No vacancy: Unleashing the potential of empty urban land
Tia Jackson’s family has lived on the same block of Halsey Street in Brooklyn’s Bedford-Stuyvesant neighborhood for five generations. Kristen Rapp is a newcomer. Jackson is black. Rapp is white. In a part of town where the gentrification process has been grinding along painfully for years, the two might never have met if not for a sign on a fence on a vacant lot, left there by the members of a group called 596 Acres.
Now Jackson and Rapp have keys that let them into that vacant lot at 462 Halsey. They are shoveling dirt and planting seeds. Together with a dedicated group of neighborhood residents, they are turning an abandoned scrap of urban soil into a garden.
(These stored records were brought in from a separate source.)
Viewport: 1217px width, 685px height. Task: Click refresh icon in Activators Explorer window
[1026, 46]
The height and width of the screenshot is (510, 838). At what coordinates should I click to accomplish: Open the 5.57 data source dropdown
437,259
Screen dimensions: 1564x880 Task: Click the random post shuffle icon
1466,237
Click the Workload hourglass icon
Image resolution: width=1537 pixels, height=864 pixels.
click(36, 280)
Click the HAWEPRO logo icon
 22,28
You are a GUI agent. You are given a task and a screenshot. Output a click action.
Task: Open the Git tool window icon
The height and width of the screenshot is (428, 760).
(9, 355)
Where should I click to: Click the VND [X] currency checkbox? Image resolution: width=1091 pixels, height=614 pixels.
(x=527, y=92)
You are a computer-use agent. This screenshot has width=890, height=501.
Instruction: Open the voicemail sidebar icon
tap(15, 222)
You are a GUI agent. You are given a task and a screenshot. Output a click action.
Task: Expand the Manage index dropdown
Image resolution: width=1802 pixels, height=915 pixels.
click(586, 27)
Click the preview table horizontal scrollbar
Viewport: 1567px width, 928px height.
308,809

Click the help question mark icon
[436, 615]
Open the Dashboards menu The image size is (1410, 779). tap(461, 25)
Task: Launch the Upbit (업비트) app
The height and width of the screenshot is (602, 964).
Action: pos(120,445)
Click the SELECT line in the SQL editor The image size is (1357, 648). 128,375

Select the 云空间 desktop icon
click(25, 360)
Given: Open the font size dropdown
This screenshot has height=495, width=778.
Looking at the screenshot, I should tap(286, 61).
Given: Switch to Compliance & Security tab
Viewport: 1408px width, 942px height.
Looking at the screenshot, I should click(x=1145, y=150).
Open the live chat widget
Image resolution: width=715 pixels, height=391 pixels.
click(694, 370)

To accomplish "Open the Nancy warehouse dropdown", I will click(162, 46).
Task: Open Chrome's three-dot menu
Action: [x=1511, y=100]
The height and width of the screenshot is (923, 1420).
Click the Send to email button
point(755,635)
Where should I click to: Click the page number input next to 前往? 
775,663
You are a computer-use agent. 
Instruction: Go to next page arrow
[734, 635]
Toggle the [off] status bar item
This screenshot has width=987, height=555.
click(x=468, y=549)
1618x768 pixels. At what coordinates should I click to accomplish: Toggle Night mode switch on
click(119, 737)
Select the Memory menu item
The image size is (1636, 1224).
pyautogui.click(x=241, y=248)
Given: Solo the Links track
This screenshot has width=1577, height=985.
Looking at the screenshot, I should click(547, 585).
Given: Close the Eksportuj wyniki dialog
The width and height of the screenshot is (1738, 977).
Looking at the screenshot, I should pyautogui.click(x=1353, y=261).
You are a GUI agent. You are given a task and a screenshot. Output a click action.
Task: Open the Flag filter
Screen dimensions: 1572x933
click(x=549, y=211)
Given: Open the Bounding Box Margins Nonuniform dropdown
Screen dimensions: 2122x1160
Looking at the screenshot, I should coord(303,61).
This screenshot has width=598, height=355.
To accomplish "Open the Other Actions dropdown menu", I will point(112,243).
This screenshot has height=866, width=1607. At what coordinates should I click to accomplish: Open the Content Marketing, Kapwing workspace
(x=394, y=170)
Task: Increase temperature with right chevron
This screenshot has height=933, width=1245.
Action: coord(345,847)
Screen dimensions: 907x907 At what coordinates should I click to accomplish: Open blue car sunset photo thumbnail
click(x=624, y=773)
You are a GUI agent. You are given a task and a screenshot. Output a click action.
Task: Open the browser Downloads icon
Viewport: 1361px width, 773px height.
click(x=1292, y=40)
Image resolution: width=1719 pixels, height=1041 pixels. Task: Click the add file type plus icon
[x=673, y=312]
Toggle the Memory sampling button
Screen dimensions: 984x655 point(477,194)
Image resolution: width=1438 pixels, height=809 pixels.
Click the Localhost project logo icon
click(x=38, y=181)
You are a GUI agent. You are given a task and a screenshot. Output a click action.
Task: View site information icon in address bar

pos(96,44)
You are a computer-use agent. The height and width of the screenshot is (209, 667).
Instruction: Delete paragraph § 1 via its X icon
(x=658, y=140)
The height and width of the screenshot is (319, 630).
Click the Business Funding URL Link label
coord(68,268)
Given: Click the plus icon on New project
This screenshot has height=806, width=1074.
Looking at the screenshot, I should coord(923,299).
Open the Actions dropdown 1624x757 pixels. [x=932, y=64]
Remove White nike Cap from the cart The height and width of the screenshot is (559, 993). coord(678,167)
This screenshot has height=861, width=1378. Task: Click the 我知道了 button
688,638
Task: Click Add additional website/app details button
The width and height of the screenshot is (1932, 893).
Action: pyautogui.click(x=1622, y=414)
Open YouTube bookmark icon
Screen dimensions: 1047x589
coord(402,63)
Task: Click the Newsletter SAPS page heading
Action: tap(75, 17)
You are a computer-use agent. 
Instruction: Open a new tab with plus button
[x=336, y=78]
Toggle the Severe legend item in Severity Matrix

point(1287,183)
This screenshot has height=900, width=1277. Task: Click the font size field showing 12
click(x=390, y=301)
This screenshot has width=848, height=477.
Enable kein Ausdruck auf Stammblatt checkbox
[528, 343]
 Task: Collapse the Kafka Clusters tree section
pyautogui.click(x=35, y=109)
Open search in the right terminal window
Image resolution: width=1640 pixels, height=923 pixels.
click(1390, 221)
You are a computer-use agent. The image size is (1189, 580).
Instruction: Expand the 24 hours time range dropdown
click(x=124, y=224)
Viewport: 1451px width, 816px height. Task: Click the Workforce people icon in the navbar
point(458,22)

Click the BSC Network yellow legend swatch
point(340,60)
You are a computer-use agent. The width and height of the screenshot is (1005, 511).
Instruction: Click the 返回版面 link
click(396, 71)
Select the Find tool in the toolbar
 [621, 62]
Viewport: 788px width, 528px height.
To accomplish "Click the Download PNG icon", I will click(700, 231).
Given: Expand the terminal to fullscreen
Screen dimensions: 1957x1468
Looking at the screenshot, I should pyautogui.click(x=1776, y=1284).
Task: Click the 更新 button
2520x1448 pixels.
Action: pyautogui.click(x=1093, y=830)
The sign that brought them together was part of a project to identify and map all city-owned vacant lots in Brooklyn, which add up to a mind-blowing — you guessed it — 596 acres in total area. To give you some perspective, Prospect Park, the borough’s largest, is 585 acres. In a city where real estate is an obsession (or a cult?) the idea of so much land sitting vacant is kind of astonishing.
Less than a year old, 596 Acres is the work of a small core of volunteers, including Paula Z. Segal, a lawyer and lead facilitator for the group. Segal first got interested in the city-owned vacant lots because of a site known as Myrtle Village Green, near where she lived at the time. Owned by the city’s Department of Environmental Protection, the lot was needed for a time to provide access to a major water tunnel project. The community was supposed to get it back, with landscaping and other improvements, once the access was no longer necessary. Years later, people are still waiting.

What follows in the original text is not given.